━━━ EXCERPTED RECORDS ━━━
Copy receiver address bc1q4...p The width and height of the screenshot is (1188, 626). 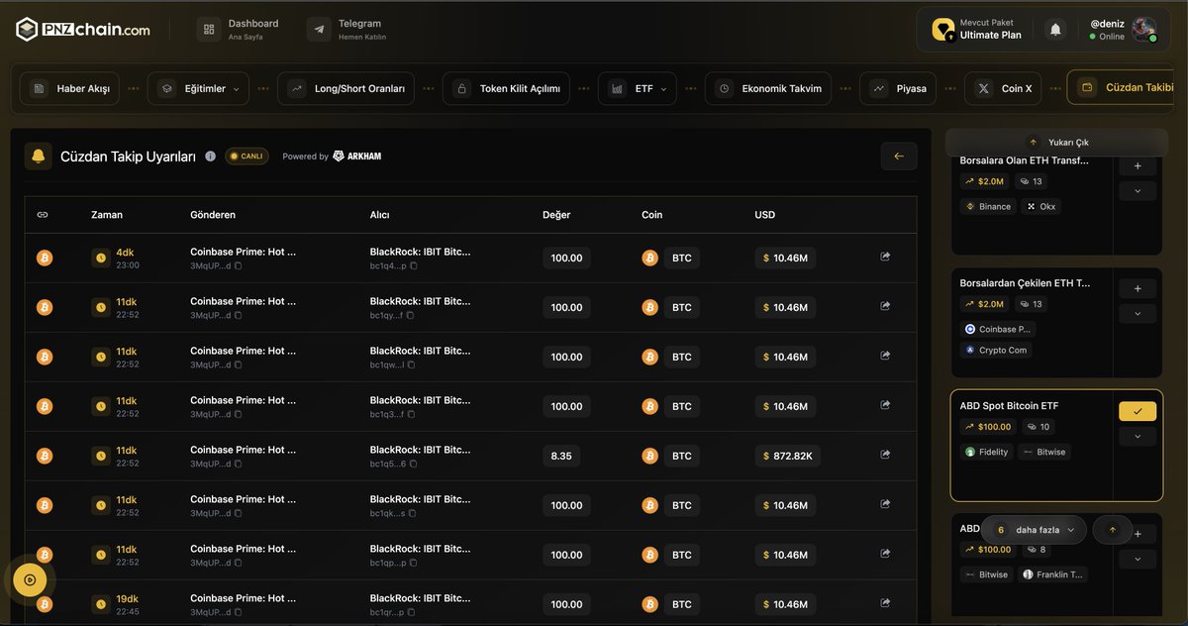pos(414,265)
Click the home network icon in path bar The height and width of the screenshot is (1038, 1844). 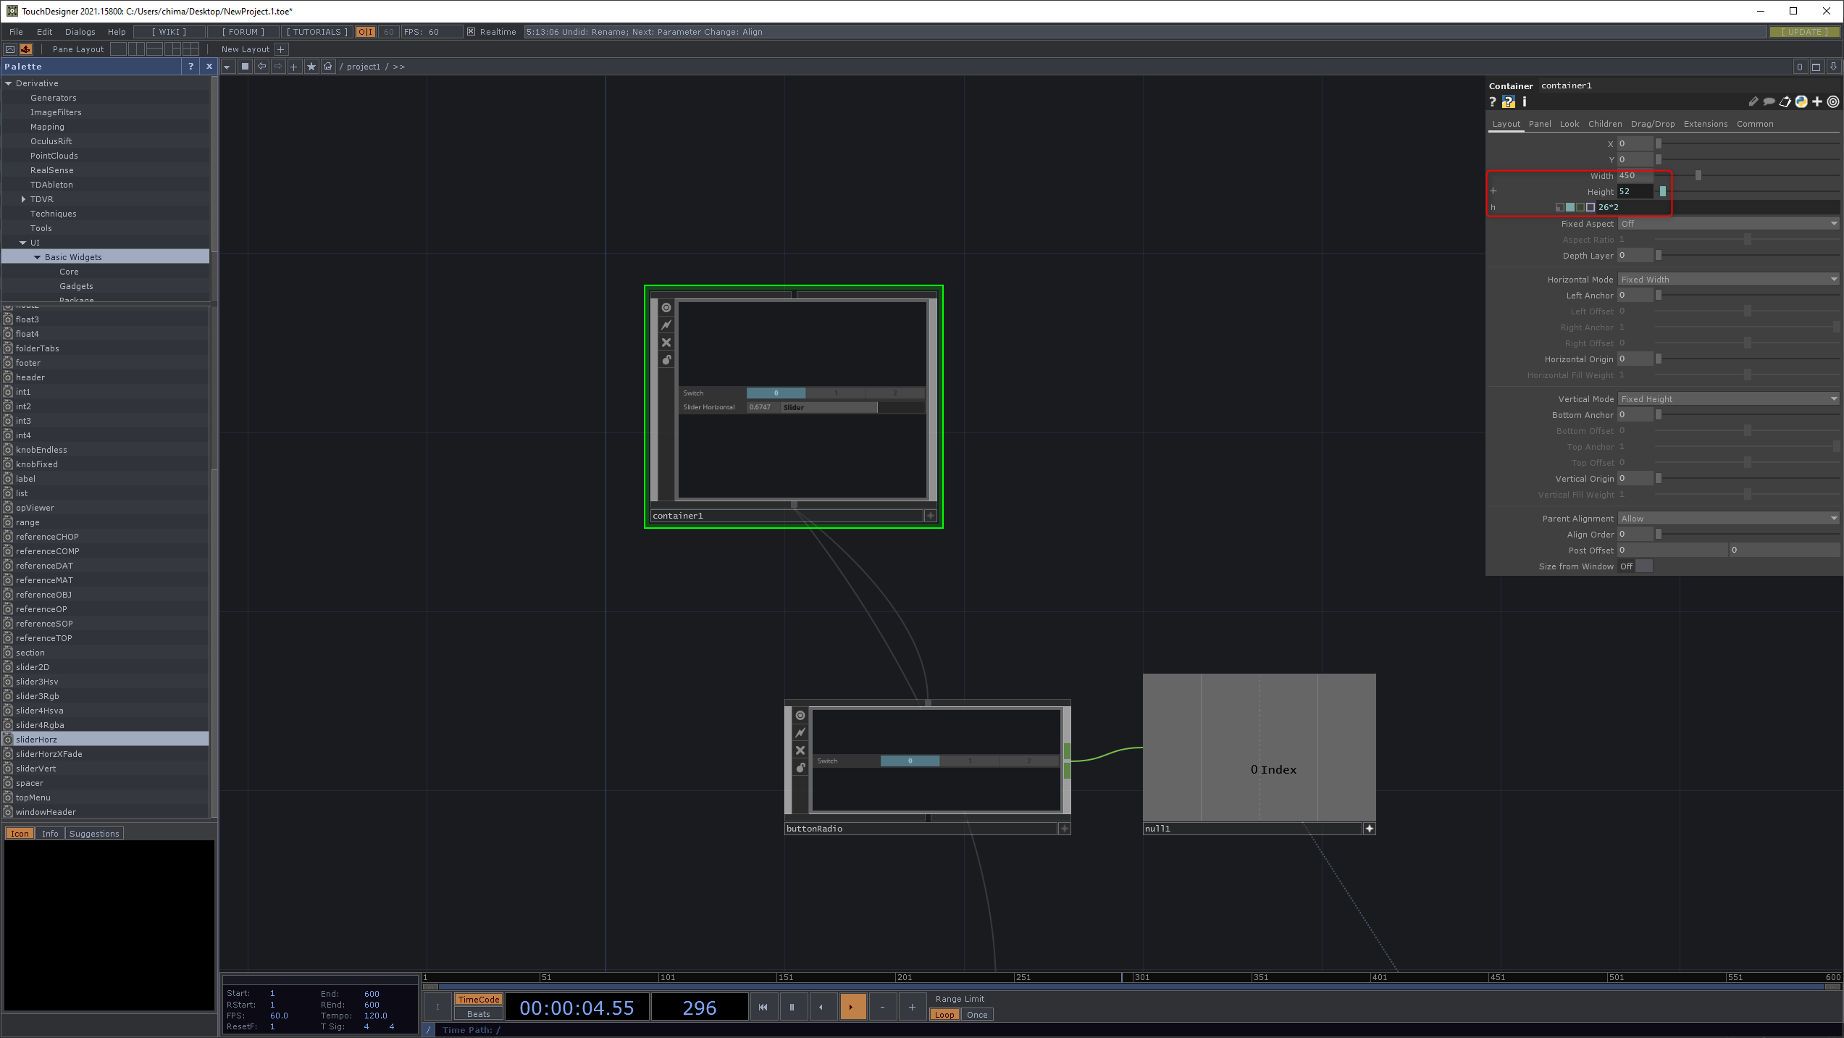(328, 67)
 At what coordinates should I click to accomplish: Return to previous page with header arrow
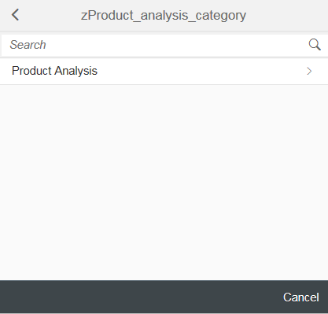pos(15,15)
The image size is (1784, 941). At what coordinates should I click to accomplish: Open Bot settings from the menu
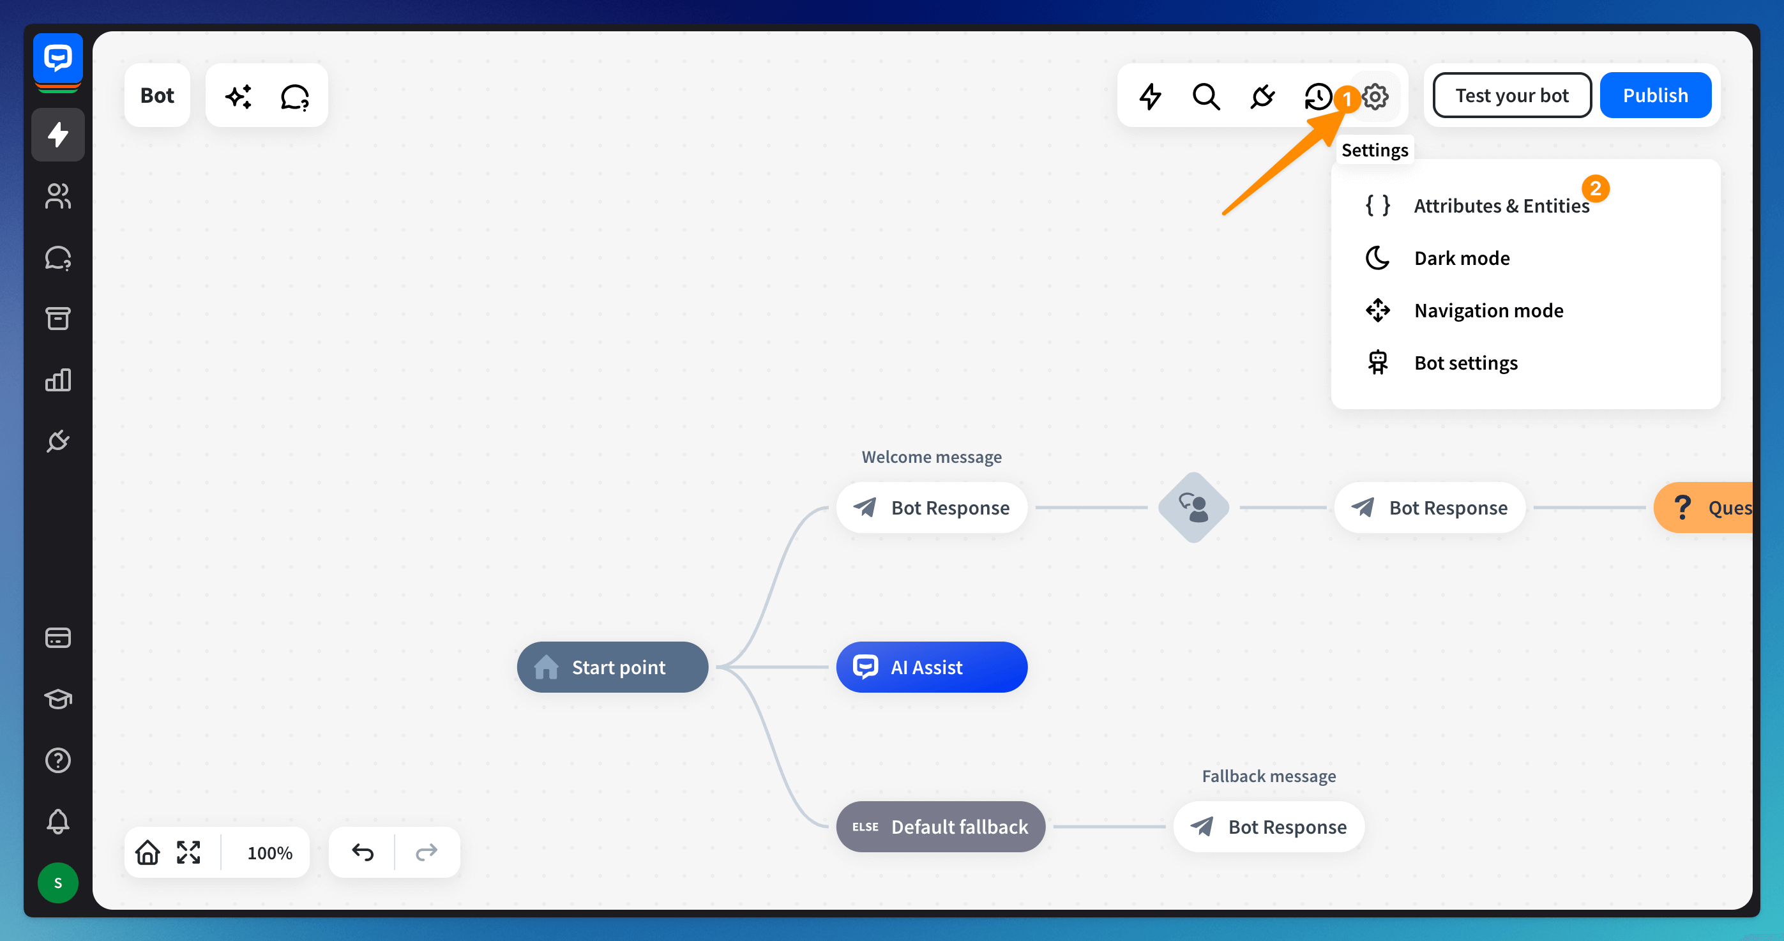[x=1465, y=363]
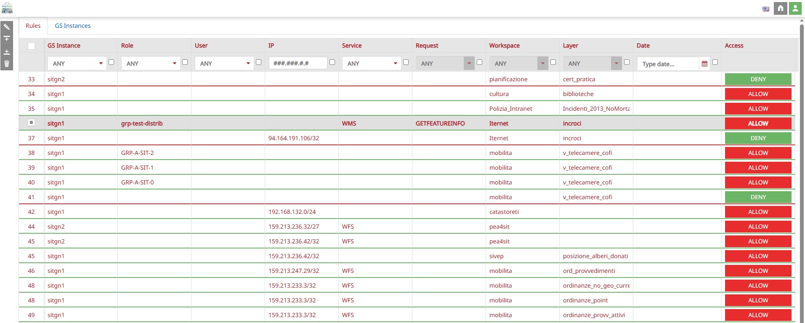Switch to the GS Instances tab
805x323 pixels.
pyautogui.click(x=72, y=26)
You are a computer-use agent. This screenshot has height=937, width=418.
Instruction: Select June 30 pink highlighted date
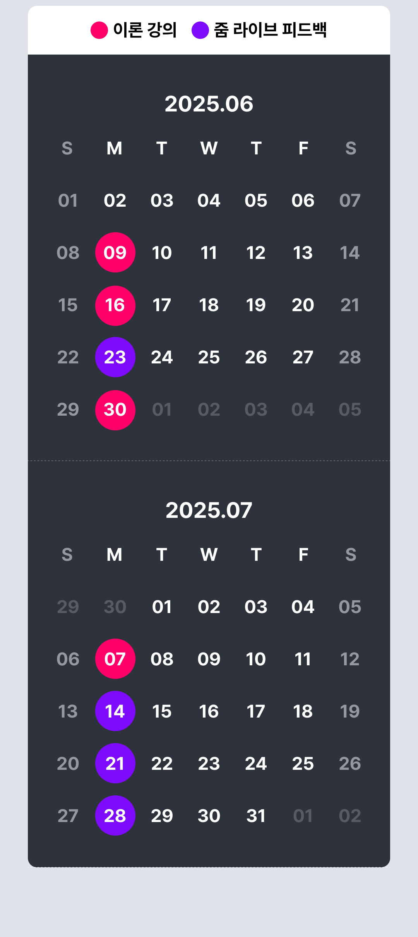(115, 409)
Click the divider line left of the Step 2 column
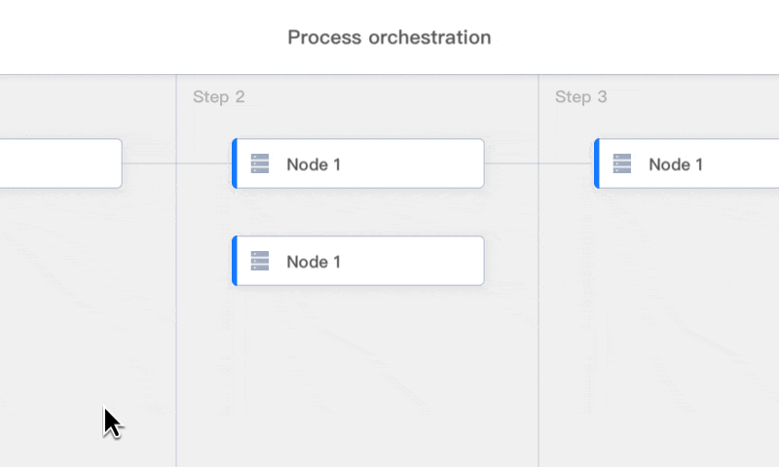Screen dimensions: 779x467 click(176, 292)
━━━
» **EXERCISE AIM**
Pick out each line of the entries above that contains the word "what", and copy those lines.

» **TASK RESPONSE**
 At what coordinates should I click to accomplish: Return to previous page with header arrow
The image size is (1784, 941). At what coordinates should I click to accomplish: Open Bot settings from the menu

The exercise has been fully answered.